При крещении родители нарекли его Ивашкой, но когда малышонок, едва на ноги встав, на просьбы старших стал по-взрослому отвечать «вестимо», они и прозвали его Вестимом. Это второе имя к нему так прижилось, что, и возмужав, он им остался.

Есть люди, которых время старит, усушивает или, напротив, вширь разносит. А Вестим каким в юные годы был, таким и в зрелые остался. Разве что невыразительное в молодости лицо его со временем обточилось, стало привлекательным и даже величавым. В нем читается скорбь, мудрость, прозрение и еще много такого, что дарует нелегкая, но праведная жизнь. Таким же величавым, распевным и многозвучным стал несильный когда-то его голос.

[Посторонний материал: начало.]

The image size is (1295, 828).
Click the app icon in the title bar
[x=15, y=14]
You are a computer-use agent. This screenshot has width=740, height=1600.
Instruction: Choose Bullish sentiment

— Вот и договорились! — собрался уходить Тырков.

Но Вестим остановил его:

— Спросить тебя хочу, Василей. Ежели Микеша мой попросится к тебе в дружину, возьмешь ли?

— Мог бы и не спрашивать, — дрогнул от нахлынувших чувств Тырков. — Эх ты, чудила… Разве моя дочь Аксюта ему не жена, а ты не сват? Разве он не сын нам обоим?

— Богу видней, когда и что спросить следует, — строго глянул на него Вестим и вдруг признался: — Думал, что сын по моим стопам пойдет, да, видать, не судьба. К ратному делу его тянет.

— Не журись, сват. Ты тоже, чай, не сразу иереем стал. Жизнь переменчива. Уж кому, как не тебе, это знать.